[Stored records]
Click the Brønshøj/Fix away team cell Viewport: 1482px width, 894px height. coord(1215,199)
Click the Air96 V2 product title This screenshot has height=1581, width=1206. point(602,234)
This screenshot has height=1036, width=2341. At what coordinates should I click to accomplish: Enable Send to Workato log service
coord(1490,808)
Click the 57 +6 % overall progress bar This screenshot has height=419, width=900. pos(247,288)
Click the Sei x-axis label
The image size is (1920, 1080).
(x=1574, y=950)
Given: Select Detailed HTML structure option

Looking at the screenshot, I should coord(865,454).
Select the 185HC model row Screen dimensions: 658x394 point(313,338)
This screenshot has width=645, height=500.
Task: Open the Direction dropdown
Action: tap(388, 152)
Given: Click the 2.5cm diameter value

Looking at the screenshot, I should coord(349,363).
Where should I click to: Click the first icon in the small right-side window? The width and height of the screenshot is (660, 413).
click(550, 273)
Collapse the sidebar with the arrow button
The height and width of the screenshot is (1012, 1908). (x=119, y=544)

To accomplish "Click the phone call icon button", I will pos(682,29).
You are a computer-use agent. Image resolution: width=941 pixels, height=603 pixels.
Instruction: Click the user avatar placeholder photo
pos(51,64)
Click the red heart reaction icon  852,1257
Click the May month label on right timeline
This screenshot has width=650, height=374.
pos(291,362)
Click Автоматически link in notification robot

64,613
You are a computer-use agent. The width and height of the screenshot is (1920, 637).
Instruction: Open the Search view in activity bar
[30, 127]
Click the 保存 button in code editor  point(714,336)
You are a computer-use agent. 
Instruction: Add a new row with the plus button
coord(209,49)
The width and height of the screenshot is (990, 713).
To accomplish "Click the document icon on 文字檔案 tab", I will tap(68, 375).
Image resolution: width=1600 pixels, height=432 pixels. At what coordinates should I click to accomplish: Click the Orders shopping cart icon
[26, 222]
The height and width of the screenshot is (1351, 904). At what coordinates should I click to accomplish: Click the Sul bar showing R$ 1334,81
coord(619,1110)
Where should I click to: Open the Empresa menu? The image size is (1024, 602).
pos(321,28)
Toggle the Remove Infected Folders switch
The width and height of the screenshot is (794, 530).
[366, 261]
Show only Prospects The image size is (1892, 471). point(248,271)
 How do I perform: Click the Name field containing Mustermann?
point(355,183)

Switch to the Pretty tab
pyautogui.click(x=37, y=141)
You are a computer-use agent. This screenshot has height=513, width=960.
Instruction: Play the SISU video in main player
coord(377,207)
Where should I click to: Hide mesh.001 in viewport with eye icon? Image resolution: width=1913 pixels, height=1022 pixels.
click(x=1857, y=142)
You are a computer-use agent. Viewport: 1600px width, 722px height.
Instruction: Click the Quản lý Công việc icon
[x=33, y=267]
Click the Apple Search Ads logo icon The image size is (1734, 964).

TASK ITEM.
Give the entries again, every one of them exactly.

SOLUTION FOR THIS EXERCISE.
Click the Brønshøj/Fix away team cell Viewport: 1482px width, 894px height. coord(1215,199)
Click the Air96 V2 product title This screenshot has height=1581, width=1206. point(602,234)
This screenshot has height=1036, width=2341. At what coordinates should I click to accomplish: Enable Send to Workato log service
coord(1490,808)
Click the 57 +6 % overall progress bar This screenshot has height=419, width=900. pos(247,288)
Click the Sei x-axis label
The image size is (1920, 1080).
(x=1574, y=950)
Given: Select Detailed HTML structure option

Looking at the screenshot, I should coord(865,454).
Select the 185HC model row Screen dimensions: 658x394 point(313,338)
This screenshot has width=645, height=500.
Task: Open the Direction dropdown
Action: tap(388, 152)
Given: Click the 2.5cm diameter value

Looking at the screenshot, I should coord(349,363).
Where should I click to: Click the first icon in the small right-side window? The width and height of the screenshot is (660, 413).
click(550, 273)
Collapse the sidebar with the arrow button
The height and width of the screenshot is (1012, 1908). (x=119, y=544)

To accomplish "Click the phone call icon button", I will pos(682,29).
You are a computer-use agent. Image resolution: width=941 pixels, height=603 pixels.
Instruction: Click the user avatar placeholder photo
pos(51,64)
Click the red heart reaction icon  852,1257
Click the May month label on right timeline
This screenshot has width=650, height=374.
pos(291,362)
Click Автоматически link in notification robot

64,613
You are a computer-use agent. The width and height of the screenshot is (1920, 637).
Instruction: Open the Search view in activity bar
[30, 127]
Click the 保存 button in code editor  point(714,336)
You are a computer-use agent. 
Instruction: Add a new row with the plus button
coord(209,49)
The width and height of the screenshot is (990, 713).
To accomplish "Click the document icon on 文字檔案 tab", I will tap(68, 375).
Image resolution: width=1600 pixels, height=432 pixels. At what coordinates should I click to accomplish: Click the Orders shopping cart icon
[26, 222]
The height and width of the screenshot is (1351, 904). At what coordinates should I click to accomplish: Click the Sul bar showing R$ 1334,81
coord(619,1110)
Where should I click to: Open the Empresa menu? The image size is (1024, 602).
pos(321,28)
Toggle the Remove Infected Folders switch
The width and height of the screenshot is (794, 530).
[366, 261]
Show only Prospects The image size is (1892, 471). point(248,271)
 How do I perform: Click the Name field containing Mustermann?
point(355,183)

Switch to the Pretty tab
pyautogui.click(x=37, y=141)
You are a computer-use agent. This screenshot has height=513, width=960.
Instruction: Play the SISU video in main player
coord(377,207)
Where should I click to: Hide mesh.001 in viewport with eye icon? Image resolution: width=1913 pixels, height=1022 pixels.
click(x=1857, y=142)
You are a computer-use agent. Viewport: 1600px width, 722px height.
Instruction: Click the Quản lý Công việc icon
[x=33, y=267]
Click the Apple Search Ads logo icon The image size is (1734, 964).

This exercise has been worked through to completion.